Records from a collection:

┏━━

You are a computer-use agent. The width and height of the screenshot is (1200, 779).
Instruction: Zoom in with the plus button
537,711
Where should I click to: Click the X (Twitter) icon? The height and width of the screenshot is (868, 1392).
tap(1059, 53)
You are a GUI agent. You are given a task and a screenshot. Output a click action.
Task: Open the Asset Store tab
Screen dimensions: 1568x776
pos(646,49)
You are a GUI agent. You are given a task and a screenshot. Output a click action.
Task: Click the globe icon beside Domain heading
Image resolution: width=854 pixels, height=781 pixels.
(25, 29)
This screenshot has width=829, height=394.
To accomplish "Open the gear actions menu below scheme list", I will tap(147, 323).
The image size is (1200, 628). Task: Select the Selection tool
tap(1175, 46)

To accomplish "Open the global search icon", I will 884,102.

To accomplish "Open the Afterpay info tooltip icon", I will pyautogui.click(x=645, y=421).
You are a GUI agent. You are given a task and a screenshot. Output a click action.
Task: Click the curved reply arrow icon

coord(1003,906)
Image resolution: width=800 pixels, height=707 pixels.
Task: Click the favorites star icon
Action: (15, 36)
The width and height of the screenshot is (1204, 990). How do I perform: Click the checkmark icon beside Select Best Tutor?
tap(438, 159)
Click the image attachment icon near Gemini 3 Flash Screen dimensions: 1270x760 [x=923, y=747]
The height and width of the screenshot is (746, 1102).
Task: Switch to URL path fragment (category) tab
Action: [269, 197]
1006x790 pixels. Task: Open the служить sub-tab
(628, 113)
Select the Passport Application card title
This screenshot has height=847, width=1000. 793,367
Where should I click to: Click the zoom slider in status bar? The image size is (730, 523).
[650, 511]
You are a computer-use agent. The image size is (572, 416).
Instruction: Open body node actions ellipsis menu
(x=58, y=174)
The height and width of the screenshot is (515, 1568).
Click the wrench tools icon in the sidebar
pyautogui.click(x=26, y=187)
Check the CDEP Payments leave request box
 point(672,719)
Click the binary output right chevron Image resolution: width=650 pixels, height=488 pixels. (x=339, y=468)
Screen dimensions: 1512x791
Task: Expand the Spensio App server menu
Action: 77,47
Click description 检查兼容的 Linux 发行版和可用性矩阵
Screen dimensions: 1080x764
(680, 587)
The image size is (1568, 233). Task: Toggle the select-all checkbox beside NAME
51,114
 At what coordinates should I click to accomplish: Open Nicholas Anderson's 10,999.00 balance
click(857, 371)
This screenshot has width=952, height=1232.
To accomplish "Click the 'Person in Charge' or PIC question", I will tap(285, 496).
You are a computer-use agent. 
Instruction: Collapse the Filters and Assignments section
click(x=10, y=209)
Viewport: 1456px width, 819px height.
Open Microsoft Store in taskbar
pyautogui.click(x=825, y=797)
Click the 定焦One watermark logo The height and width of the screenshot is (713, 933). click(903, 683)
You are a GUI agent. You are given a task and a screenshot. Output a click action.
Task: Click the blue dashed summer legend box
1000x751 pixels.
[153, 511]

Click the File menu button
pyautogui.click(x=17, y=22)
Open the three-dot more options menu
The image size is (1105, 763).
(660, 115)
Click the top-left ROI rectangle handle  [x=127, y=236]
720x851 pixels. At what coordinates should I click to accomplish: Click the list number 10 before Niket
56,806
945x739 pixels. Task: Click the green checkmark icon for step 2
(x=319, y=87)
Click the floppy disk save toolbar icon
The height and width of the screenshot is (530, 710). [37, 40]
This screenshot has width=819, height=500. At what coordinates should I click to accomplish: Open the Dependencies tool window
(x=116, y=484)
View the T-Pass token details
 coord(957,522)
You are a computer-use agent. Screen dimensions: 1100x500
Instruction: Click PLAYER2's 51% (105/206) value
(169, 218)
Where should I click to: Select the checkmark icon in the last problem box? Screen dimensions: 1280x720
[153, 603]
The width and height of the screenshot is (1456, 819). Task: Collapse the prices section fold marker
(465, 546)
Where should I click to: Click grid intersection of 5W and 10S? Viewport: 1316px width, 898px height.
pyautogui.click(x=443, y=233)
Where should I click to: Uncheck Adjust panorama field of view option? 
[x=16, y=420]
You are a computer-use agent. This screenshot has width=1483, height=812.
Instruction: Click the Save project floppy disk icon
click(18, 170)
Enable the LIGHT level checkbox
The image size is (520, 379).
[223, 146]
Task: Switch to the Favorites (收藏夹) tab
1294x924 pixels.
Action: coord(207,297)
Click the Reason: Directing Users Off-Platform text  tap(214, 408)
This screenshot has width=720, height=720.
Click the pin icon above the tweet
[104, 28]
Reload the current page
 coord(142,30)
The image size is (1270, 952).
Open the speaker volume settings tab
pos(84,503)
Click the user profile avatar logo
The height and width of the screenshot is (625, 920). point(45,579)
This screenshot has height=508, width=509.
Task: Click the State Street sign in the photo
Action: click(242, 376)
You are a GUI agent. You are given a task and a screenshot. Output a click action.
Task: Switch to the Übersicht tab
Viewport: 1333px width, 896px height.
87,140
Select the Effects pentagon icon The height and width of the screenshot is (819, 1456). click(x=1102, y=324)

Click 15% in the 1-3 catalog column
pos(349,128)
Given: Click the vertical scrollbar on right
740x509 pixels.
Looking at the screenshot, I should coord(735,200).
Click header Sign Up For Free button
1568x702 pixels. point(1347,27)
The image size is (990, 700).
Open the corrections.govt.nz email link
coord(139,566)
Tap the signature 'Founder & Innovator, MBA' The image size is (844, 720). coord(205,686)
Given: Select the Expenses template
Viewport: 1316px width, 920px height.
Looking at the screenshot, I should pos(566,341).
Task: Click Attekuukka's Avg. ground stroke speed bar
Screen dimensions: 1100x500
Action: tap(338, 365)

┗━━

## THE REQUEST:
Select every line in the items above that contains the word "beside" and copy each one.

## RESULT OF THIS EXERCISE:
Task: Click the globe icon beside Domain heading
The width and height of the screenshot is (1204, 990). How do I perform: Click the checkmark icon beside Select Best Tutor?
The image size is (1568, 233). Task: Toggle the select-all checkbox beside NAME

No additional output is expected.